One of the lingering dilemmas, since Craigslist shattered the classifieds and the Internet splintered the advertising feed: We need journalism, but what are we willing to pay for it?
And how will they figure out how best to do it in a way that both feeds us key info and gets us to pay for it?
One opportunity could be journalists who are good at collecting and distilling and interpreting the mind-boggling amount of data that’s out there about everything, every day, all the time (even this post in itself is createing still more data).
The whole skill about identifying what is news and why is not new — but how to master it in this era is different. From an interview about data journalism:
The real disruption was the ability of anybody anywhere to upload multimedia content and share it with anybody else who was on a connected device. That was the thing that really hit hard, when you look at 2004 onwards.
What journalism has to do is reinvent its processes, its business models and its skillsets to function in a world where human capital does not scale well, in terms of sifting, presenting and explaining all of this information. That’s really the key to it.
The skills that journalists need to do that — including identifying a story, knowing why something is important and putting it in context — are incredibly important. But how you do that, which particular elements you now use to tell that story are changing.
Those now include the skills of understanding the platform that you’re operating on and the technologies which are shaping your audiences’ behaviors and the world of data.

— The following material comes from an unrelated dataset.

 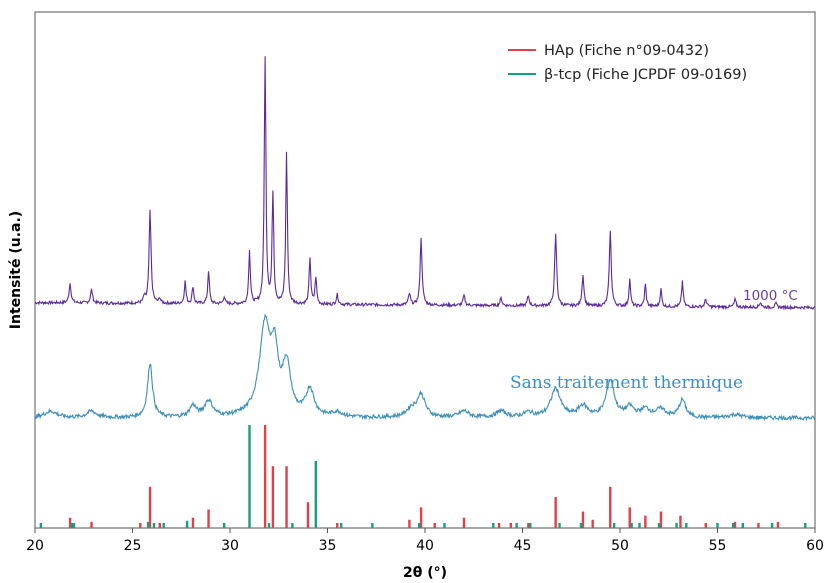 I want to click on x-tick-label-60: 60, so click(x=815, y=546).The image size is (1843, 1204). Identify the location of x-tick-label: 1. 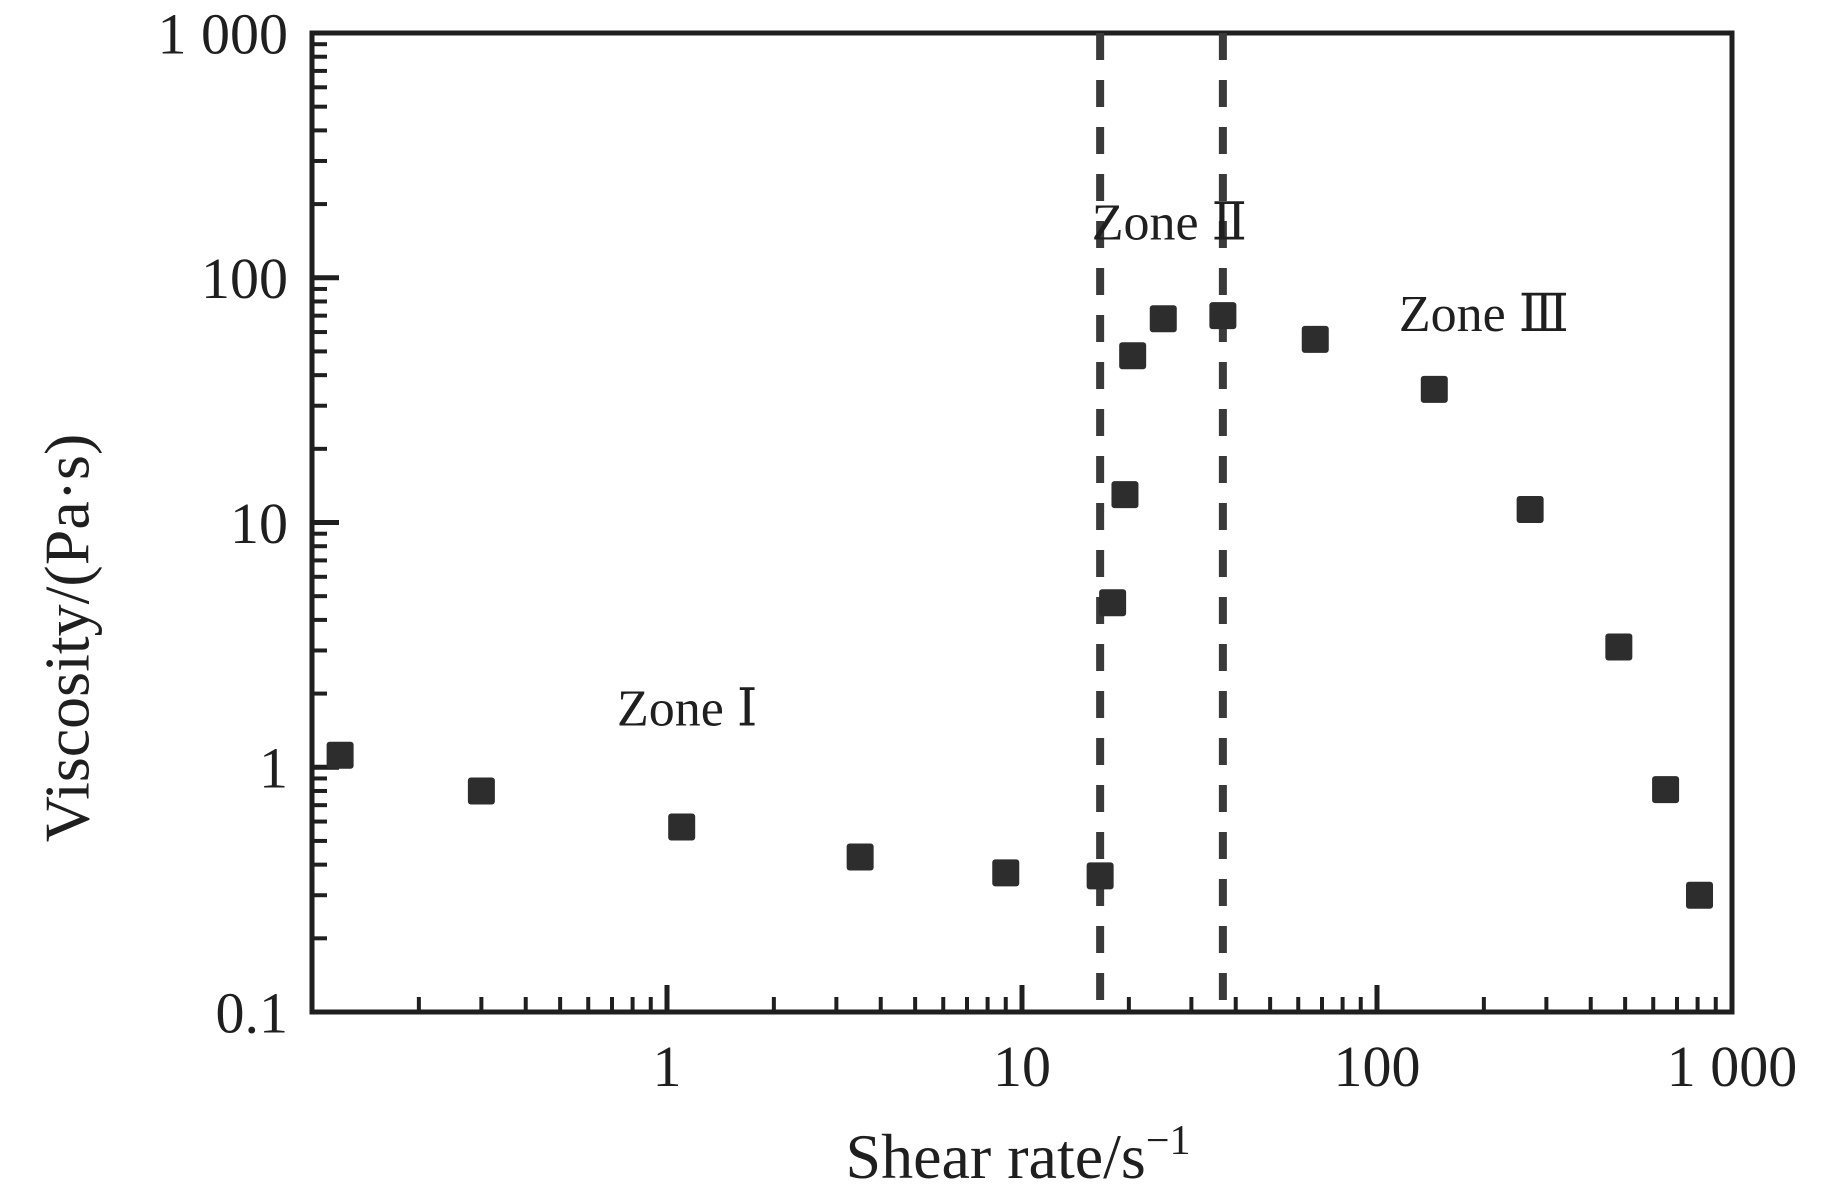
(668, 1066).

By data, I don’t just mean large caches of numbers you might be given or might be released by institutions: I mean that the data thrown off by all of our activity, all the time, is simply transforming the speed and the scope of what can be explained and reported on and identified as stories at a really astonishing speed. If you don’t have the fundamental tools to understand why that change is important and you don’t have the tools to help you interpret and get those stories out to a wide public, then you’re going to struggle to be a sustainable journalist.
One of the things that has changed: In the past, you went to an “expert” for quotes and to frame the story, or you pored through reams and reams of public documents to collect your own data to fuel the story (e.g. “Through a Freedom Of Information Act request, Times reporters reviewed 3,205 public documents to determine…” etc.).
Now there is an almost overwhelming amount of data to review if you know where to look and what to look for.
This is not just about an amazing graphic that the New York Times does with census data over the past 150 years. This is about almost every story. Almost every story has some component of reusability or a component where you can collect the data in a way that helps your reporting in the future. To do that requires a level of knowledge about the tools that you’re using, like coding, Google Refine or Fusion Tables. There are lots of freely available tools out there that are making this easier. But, if you don’t have the mindset that approaches, understands and knows why this is going to help you and make you a better reporter, then it’s sometimes hard to motivate journalists to see why they might want to grab on.
It’s not just capturing that data once, for one story. It’s capturing it in a way that you can add to it for story after story as conditions change — or, to put it another way, as new data is added.
I see this with sports coverage, ironically. Whereas the narrative used to be carried by the flowery columnist who could turn a phrase and talk to a coach or two over a beer about a player, now there is tons of on-field or on-ice data that helps sift away biases and expose what a player really does or doesn’t do on the field or on the ice.
For many sports fans, this has changed how the game is perceived — and, in some cases, removes some of the mystery and subjectivity. (Think of the book or movie “Moneyball” and the stat analysis that it chronicled. Except now, instead of one team having that new insight, everyone does — teams, fans, even players if they pay attention.)
As a result, the model for understanding sports even on a rec level has almost flipped on its head. For almost every sports story, inquisitive fans will demand data to back up conclusions — and fans who prefer the old way, the old “innocent” times when a guy who hit the game-winning hit really was “clutch” in our eyes and the guy who was a “good guy who sacrifices himself for the team” really was good and essential in our eyes, instead of talent-limited but doing every last thing to try to retain a job and be somewhat useful to the team.
Tellingly, the old-school sports journalists who really rant about bloggers the most — “some kid with a computer in his mama’s basement” — are often reacting against this trend: They are actually compensated reporters using data and methods of analysis that the “old school” columnists do not understand and often do not want to understand. So they dismiss the analysis and paint all “bloggers” with the same brush, as if they’re all anonymous message board rumor-mongers, when in fact more and more of them have attained positions writing for outlets all over the world specifically because they have mastered these new skills.